Как для своей дочери, так и для всей семьи.
Артемида… Богиня читала эмоции «родителей», как открытую книгу,
но вот лежащий за их словами реальный смысл от нее ускользал. Если
уж богиню не интересовали интриги Олимпийцев, то что говорить об
обычных смертных, пусть и из ее Дома.
Поэтому, когда гневно распахнувший дверь Клавдий ухватил ее за
руку и повел внутрь дворца, Артемида не испытала ничего кроме
легкого удивления. Может быть, мелкая вспышка гнева за подобную
вольность, но девушка уже научилась их давить.
Удивление преследовало богиню всю дорогу по великолепному
красному ковру, расстилавшемуся на мраморном полу дворца.
Преследовало, когда хмурые охранники пропустили их в тронный зал и
кивком указали путь вперед.
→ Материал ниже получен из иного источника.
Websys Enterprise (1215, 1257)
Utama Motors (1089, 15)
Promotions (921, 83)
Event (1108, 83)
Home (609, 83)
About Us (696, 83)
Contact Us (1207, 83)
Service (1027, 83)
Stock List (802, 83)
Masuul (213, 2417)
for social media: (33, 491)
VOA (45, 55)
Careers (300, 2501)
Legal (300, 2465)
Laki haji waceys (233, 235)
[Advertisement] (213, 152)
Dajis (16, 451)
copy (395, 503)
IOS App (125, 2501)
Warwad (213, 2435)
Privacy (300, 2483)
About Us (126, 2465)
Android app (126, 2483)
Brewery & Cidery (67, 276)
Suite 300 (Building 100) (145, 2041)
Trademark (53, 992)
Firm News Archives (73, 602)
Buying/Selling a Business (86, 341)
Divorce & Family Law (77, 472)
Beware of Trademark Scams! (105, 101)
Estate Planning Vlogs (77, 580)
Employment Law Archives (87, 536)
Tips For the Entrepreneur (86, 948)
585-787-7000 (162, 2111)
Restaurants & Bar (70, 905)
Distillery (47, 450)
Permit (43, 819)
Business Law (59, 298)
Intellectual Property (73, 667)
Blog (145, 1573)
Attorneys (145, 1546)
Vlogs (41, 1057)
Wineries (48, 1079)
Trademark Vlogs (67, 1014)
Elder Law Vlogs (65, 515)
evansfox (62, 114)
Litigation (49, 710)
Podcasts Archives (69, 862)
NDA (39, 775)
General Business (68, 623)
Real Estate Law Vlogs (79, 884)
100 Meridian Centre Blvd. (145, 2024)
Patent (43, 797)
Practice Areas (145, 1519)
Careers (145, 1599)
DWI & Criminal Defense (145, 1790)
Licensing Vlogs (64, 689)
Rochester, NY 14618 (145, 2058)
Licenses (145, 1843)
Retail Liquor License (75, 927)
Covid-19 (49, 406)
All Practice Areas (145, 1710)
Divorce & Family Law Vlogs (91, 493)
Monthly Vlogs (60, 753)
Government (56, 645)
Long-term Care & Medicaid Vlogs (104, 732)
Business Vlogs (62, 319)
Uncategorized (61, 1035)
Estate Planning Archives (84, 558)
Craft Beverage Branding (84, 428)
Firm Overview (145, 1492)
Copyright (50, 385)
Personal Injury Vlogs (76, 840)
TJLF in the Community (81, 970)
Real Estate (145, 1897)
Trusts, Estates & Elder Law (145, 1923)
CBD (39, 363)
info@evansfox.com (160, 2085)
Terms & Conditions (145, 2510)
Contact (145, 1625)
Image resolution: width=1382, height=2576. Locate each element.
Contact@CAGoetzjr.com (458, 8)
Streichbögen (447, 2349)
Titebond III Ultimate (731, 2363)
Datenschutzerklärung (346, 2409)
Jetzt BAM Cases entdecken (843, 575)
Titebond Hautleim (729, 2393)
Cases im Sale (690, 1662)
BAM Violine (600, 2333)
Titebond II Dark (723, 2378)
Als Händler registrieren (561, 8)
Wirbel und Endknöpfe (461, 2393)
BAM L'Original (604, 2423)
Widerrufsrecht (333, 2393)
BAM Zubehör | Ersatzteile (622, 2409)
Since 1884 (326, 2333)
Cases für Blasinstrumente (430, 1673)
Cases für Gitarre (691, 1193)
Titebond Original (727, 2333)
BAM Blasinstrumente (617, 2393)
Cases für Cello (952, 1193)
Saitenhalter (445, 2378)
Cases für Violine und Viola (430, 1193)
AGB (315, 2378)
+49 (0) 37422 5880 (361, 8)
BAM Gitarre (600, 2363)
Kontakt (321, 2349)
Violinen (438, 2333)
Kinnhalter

И только когда она вместе с родителями
опустилась перед нынешним Императором на колени, Артемида
постепенно начала понимать.
— Встаньте! — властно велел мужчина. — И приблизитесь к
трону.
Кастор Рекс выглядел… плохо. Врачи и макияж пытались это скрыть,
но нездоровая бледность и потухшие глаза пробивались сквозь любую
маскировку. Ну и чувства бывшей богини были острее прочих.
Император болел. Редкость для «белого», особенно такой силы и
возраста как Кастор, но мужчина попал в ловушку своей же
жадности.
Его корона, Первый Дар, твердо сжимала голову, словно
отказывающийся слезать спрут. Короне требовалась активация, связь с
носителем, если можно так сказать. А она невозможна без
благословления Олимпийцев.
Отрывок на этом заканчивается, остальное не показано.